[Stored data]
%%
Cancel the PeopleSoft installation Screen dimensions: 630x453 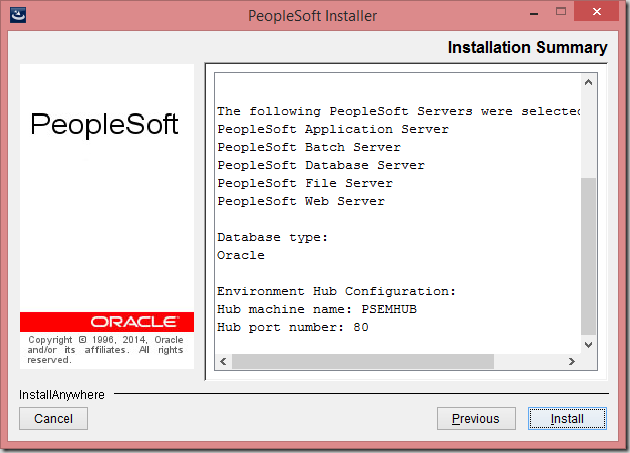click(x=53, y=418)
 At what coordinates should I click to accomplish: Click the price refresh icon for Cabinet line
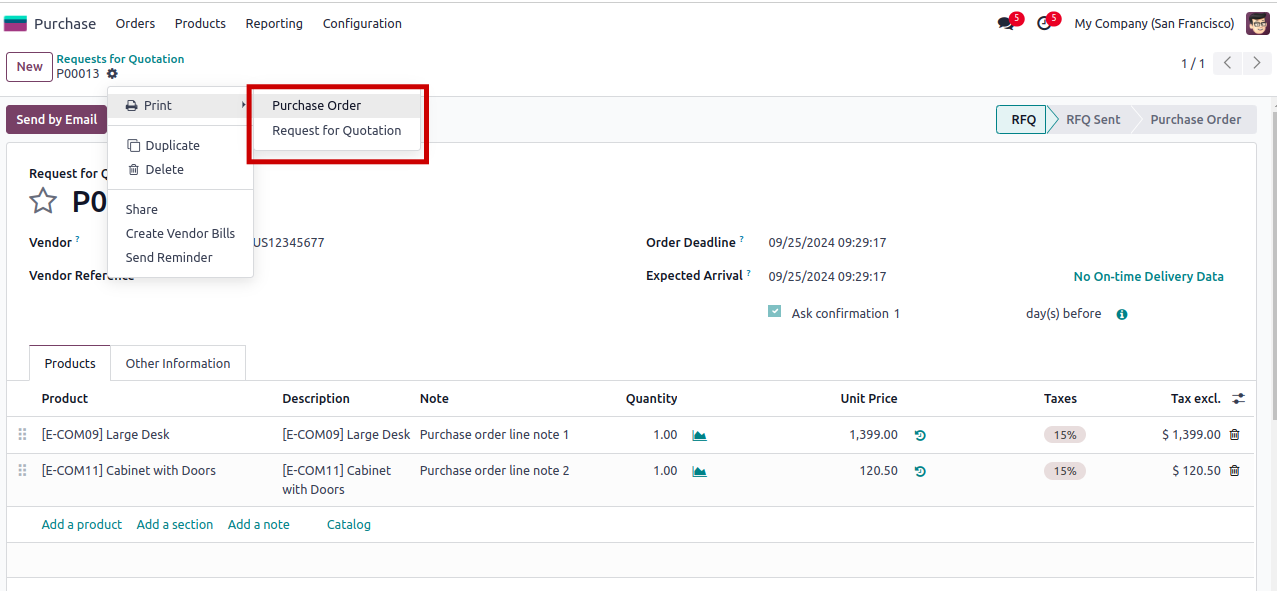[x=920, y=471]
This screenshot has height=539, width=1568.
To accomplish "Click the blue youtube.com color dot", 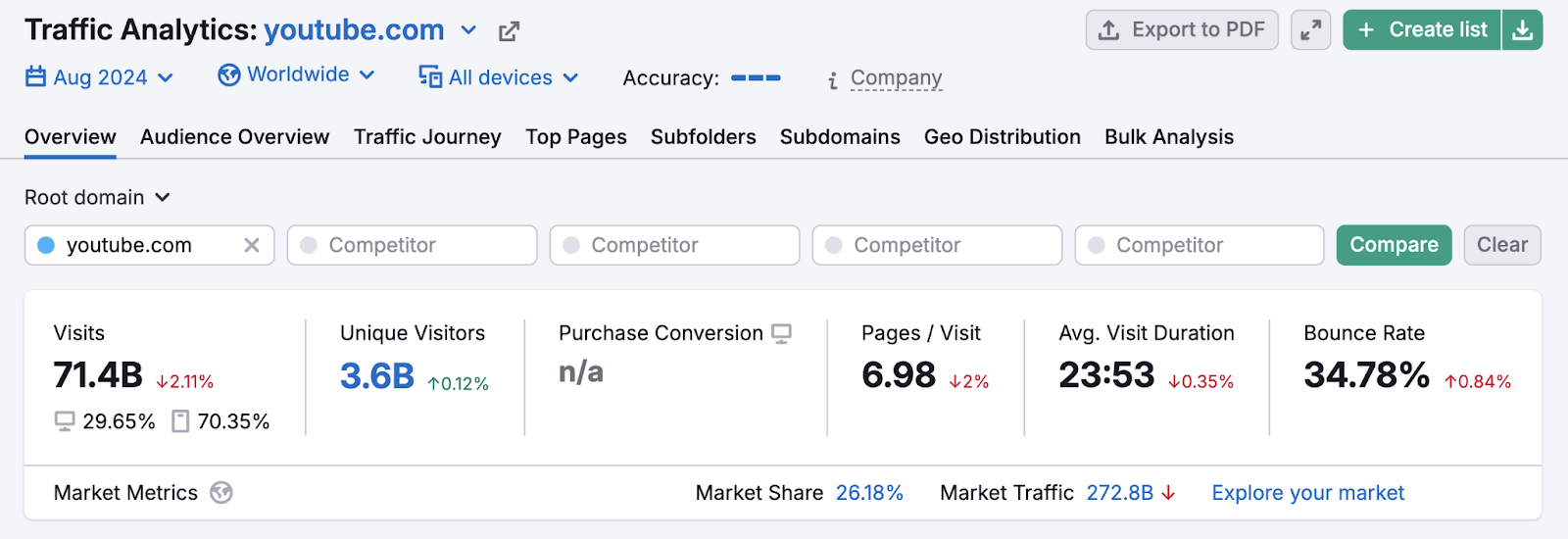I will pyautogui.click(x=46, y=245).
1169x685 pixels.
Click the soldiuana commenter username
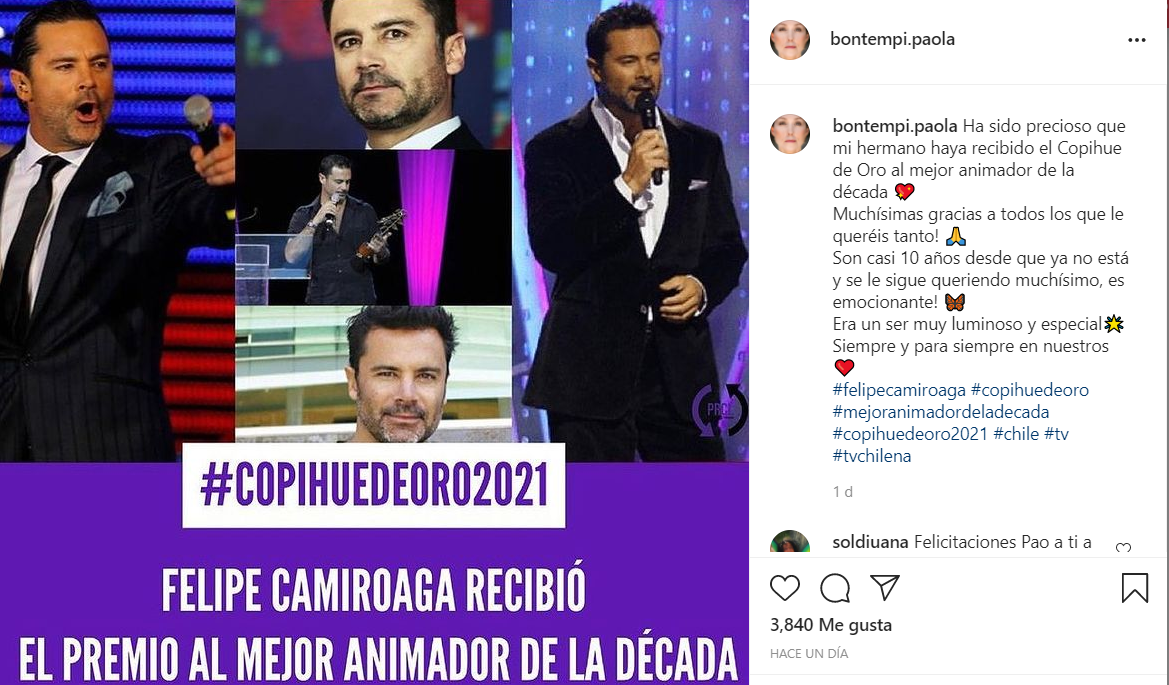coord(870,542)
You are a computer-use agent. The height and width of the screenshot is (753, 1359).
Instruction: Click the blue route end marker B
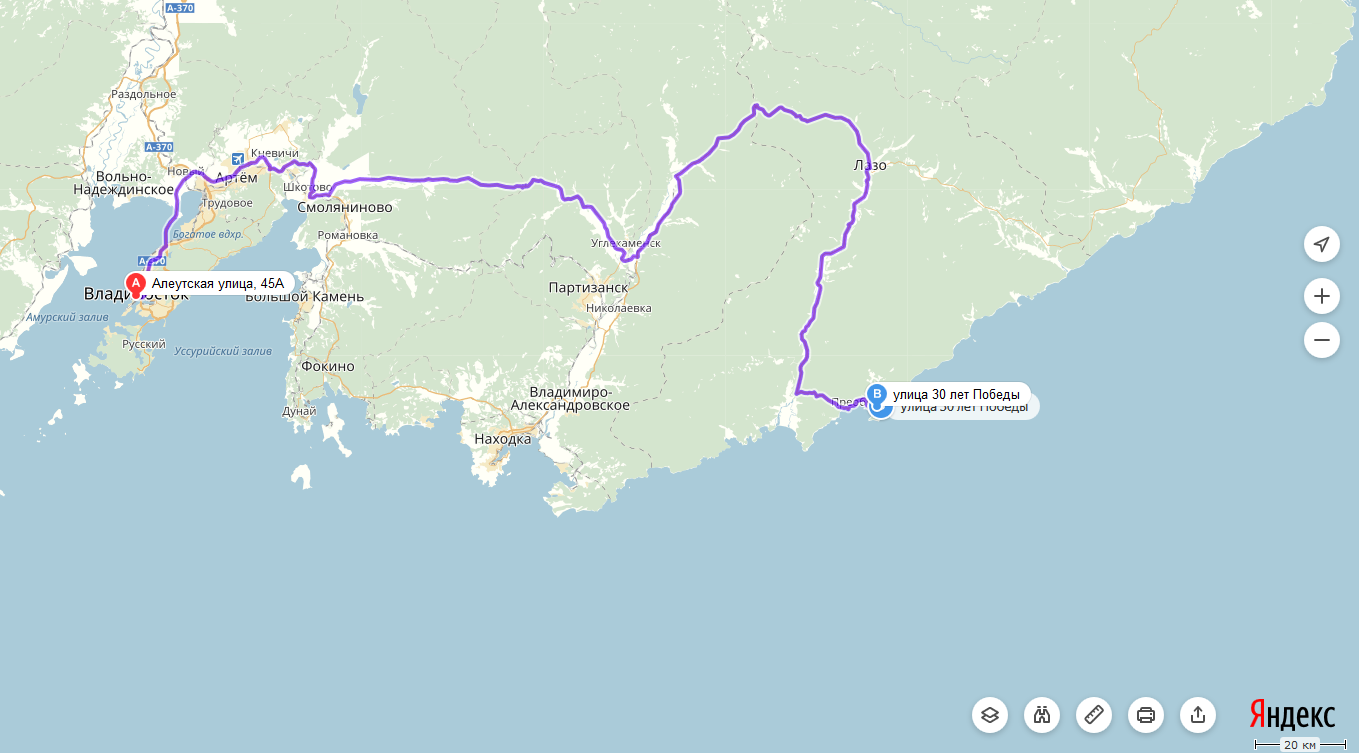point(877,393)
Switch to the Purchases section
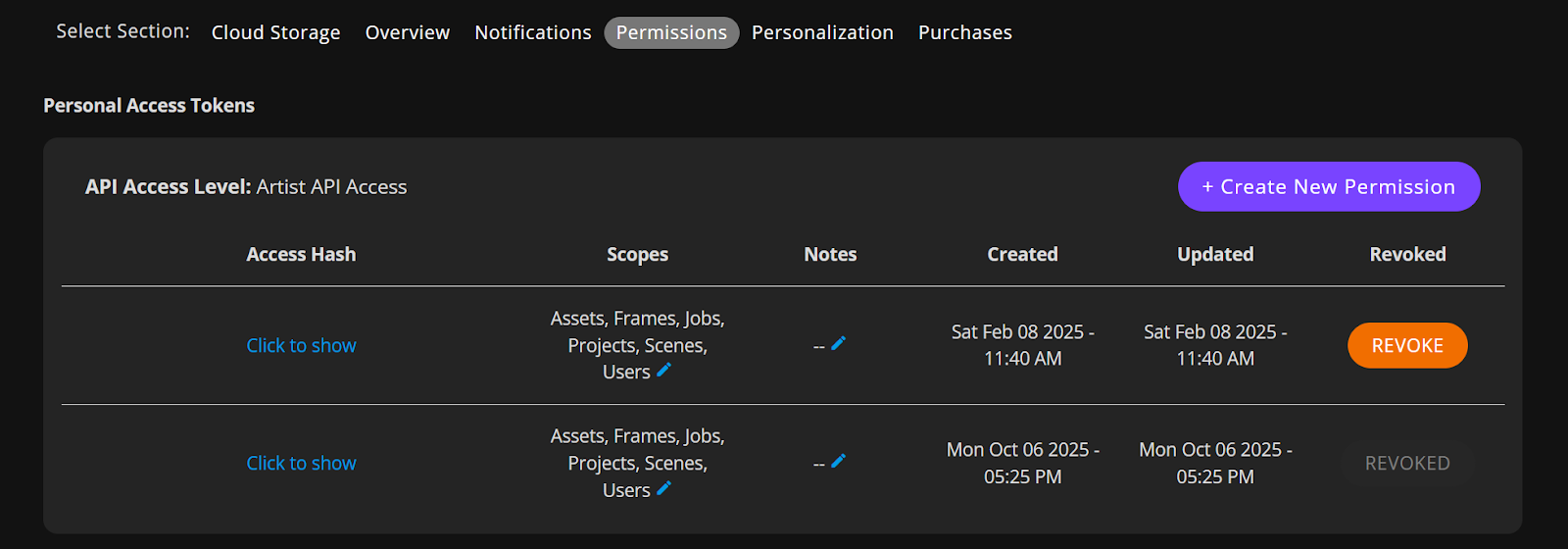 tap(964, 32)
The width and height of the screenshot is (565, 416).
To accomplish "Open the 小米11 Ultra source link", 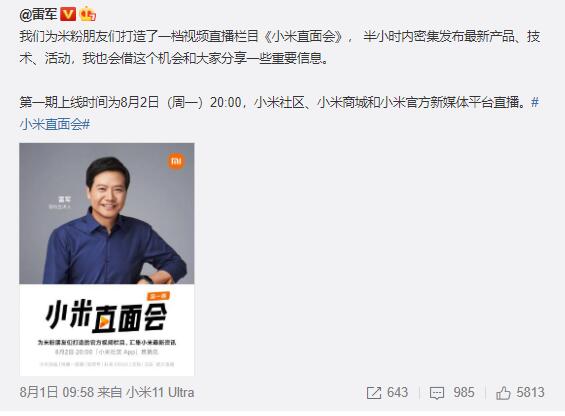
%%
- [Work required] All lines from the one holding "Switch to the Purchases section" through the last line of the records need to be copied exactly, both ends included, and the pictures left behind.

- [Answer box]
Switch to the Purchases section
 tap(964, 32)
The width and height of the screenshot is (565, 416).
To accomplish "Open the 小米11 Ultra source link", 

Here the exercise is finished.